Identifying the Financial, Economic and Structural Components Effective in Preventing Financial Frauds

Document Type : Original Article


1 Department of Accounting, Kish International Branch, Islamic Azad University, Kish Island, Iran

2 Assistant Professor, Accounting, Faculty of Economics and Accounting, Islamic Azad University, South Tehran Branch, Tehran, Iran (Responsible Author)

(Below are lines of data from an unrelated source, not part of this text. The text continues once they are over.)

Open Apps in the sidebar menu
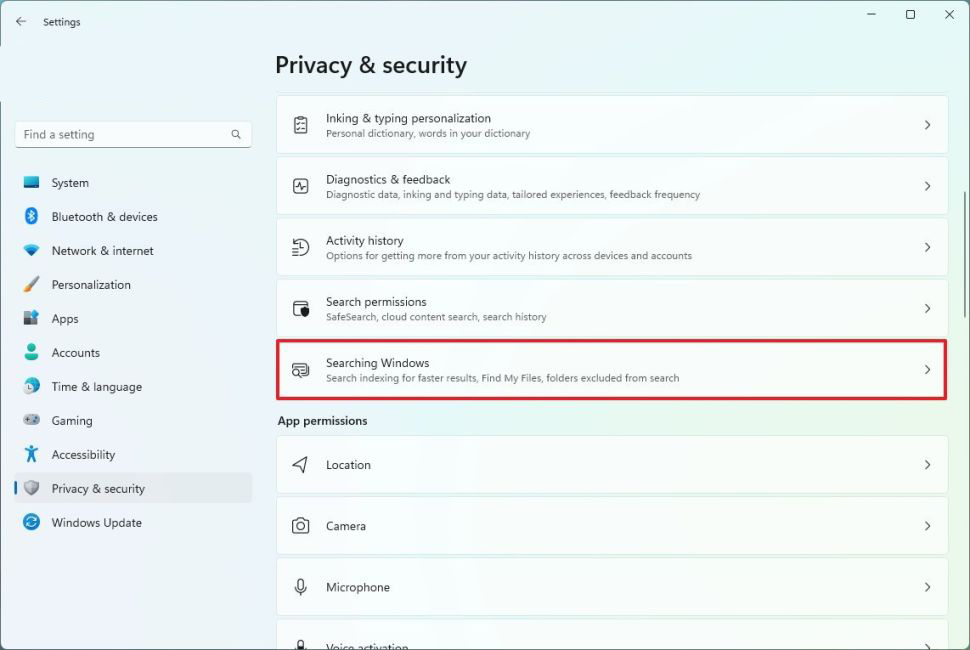This screenshot has height=650, width=970. pyautogui.click(x=65, y=319)
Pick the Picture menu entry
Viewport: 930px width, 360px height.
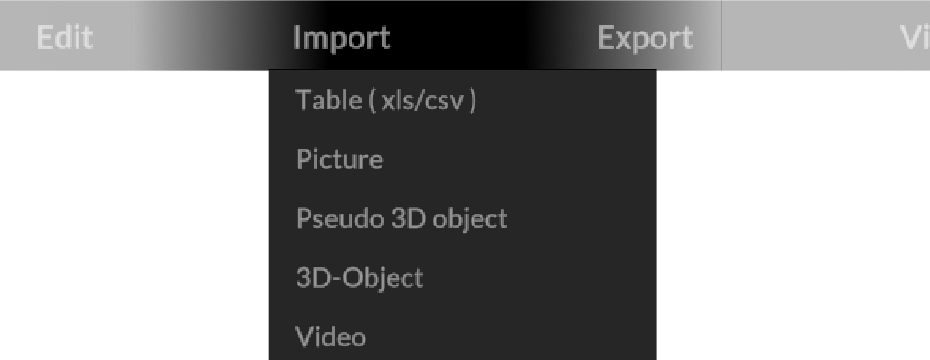coord(463,159)
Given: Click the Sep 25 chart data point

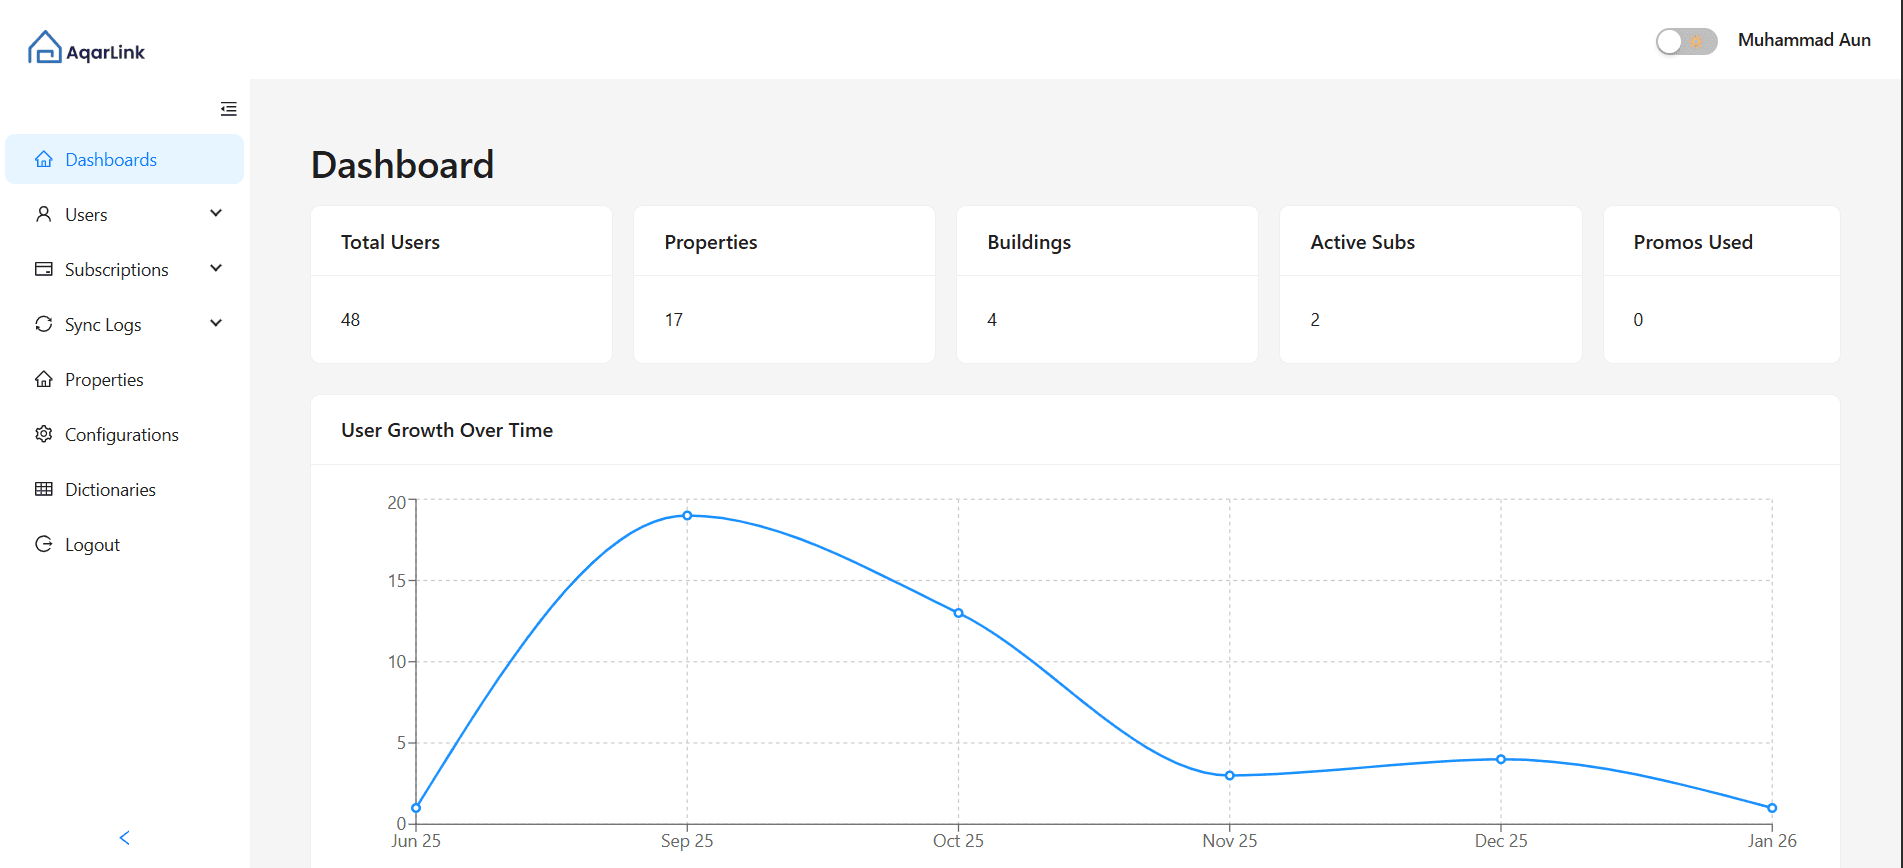Looking at the screenshot, I should 687,516.
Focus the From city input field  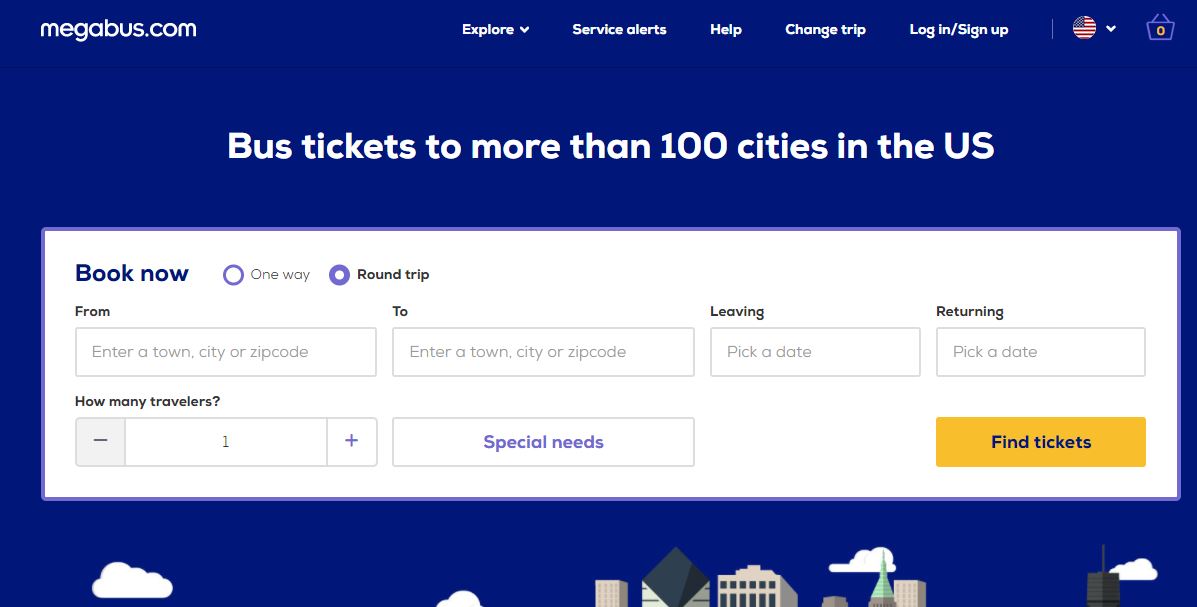point(226,352)
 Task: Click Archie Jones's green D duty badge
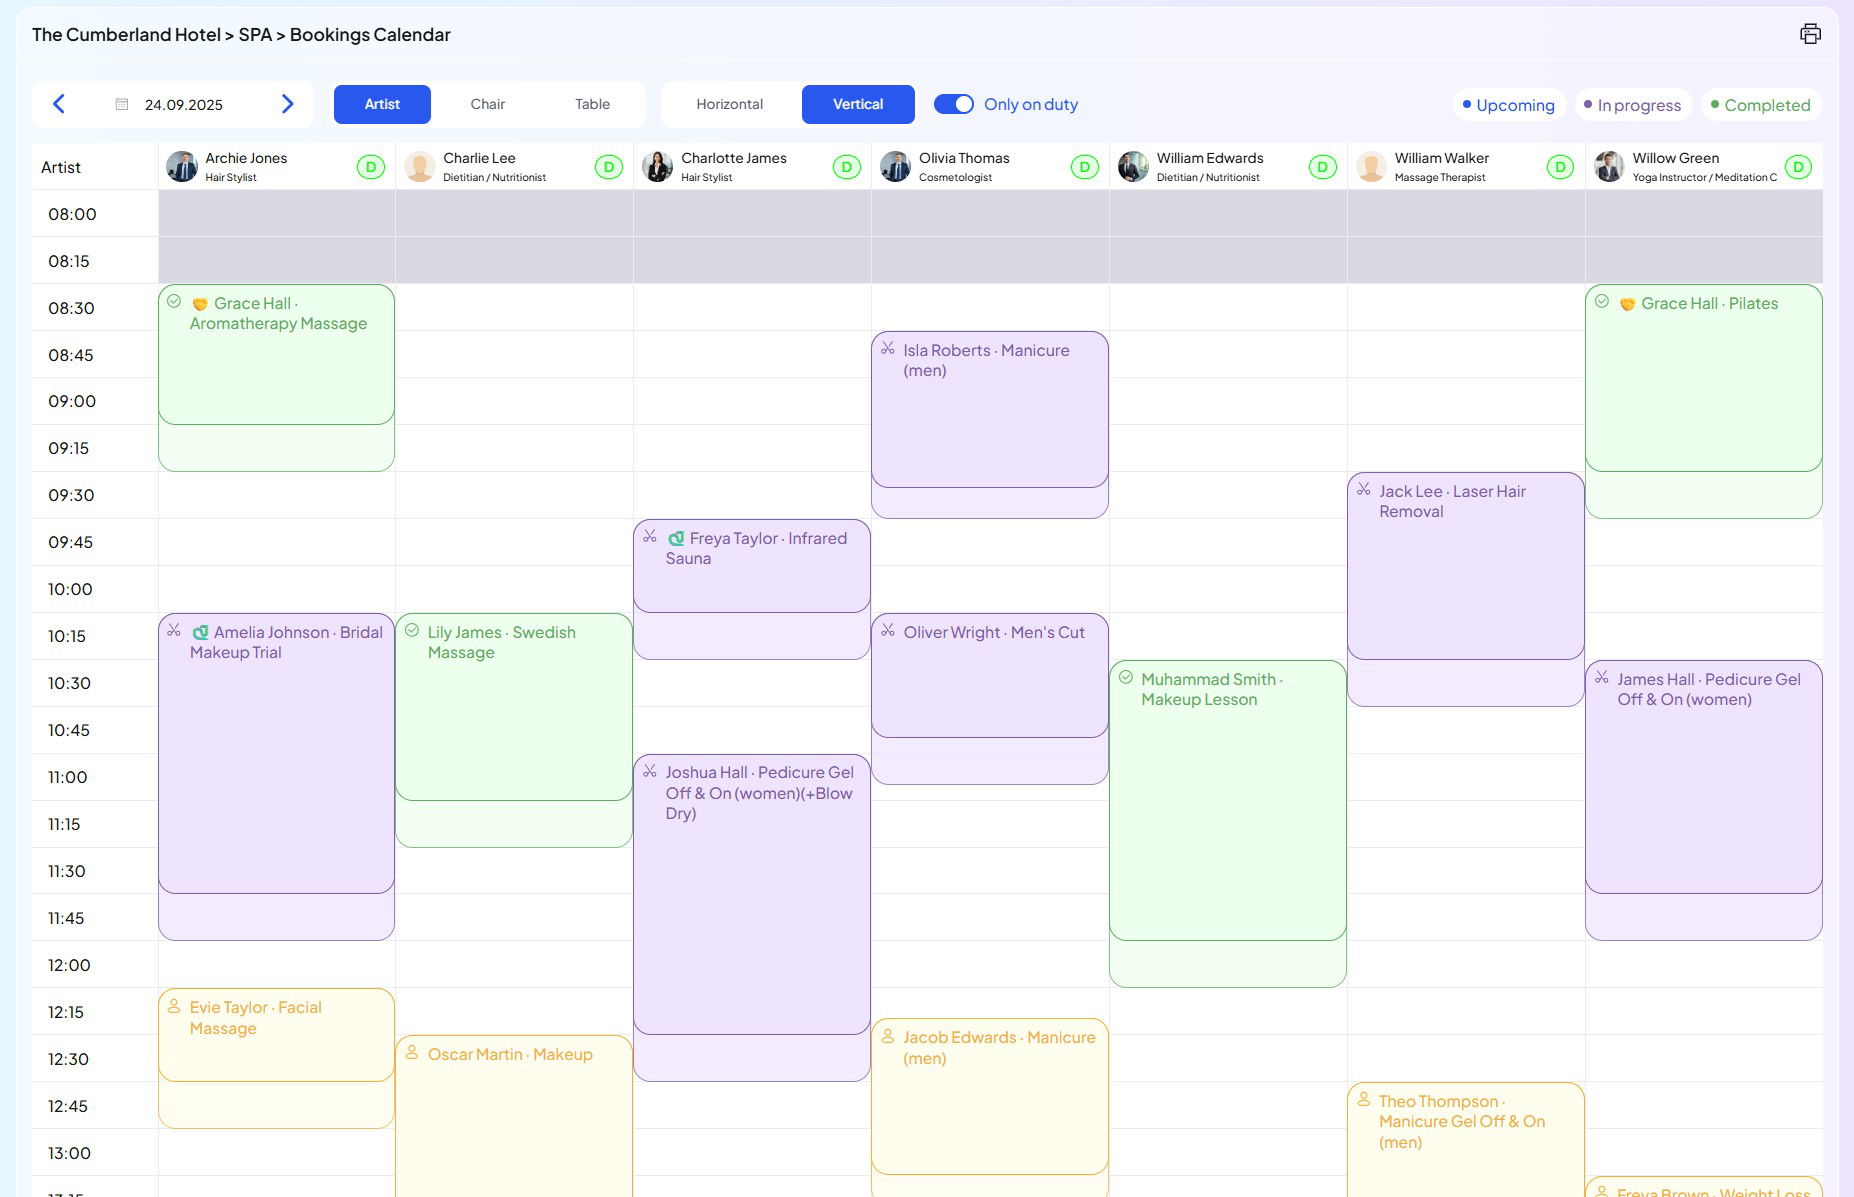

3 Assistant Professor, Accounting, Faculty of Economics and Accounting, Islamic Azad University, South Tehran Branch, Tehran, Iran




The aim of the present study is to identify the financial, economic and structural components effective in preventing financial frauds. Heeding the issue of fraudulent financial reporting in the country, considering the increase in the number of companies admitted to the Tehran Stock Exchange, the membership of the Stock Exchange and Securities Organization among the members of the International Organization of Securities Commissions, the requirement to improve the quality of financial information, special attention to attracting foreign investors are deemed necessary in the post-sanction conditions and the continuation of the privatization process in the country. The statistical population of this study is all the companies accepted in the Tehran Stock Exchange from 2010 to the end of 2011, and their number is 570 companies. The hypothesis of the research is to evaluate the effectiveness of discovering the possibility of fraud in financial statements using the Morchegan algorithm in comparison with the regression method, neural network, K average and genetic algorithm. The results indicate that the performance of the Morchegan algorithm is based on entropy in the correct classification. Companies are similar to the performance of the genetic algorithm. The error in the classification of companies in the entropy-based Morchegan algorithm is significantly more than the error in the classification of companies using logistic regression methods and the neural network algorithm. The distance-based Morchegan algorithm is significantly more unsuccessful than the logistic regression method in correctly identifying companies as suspected fraud companies.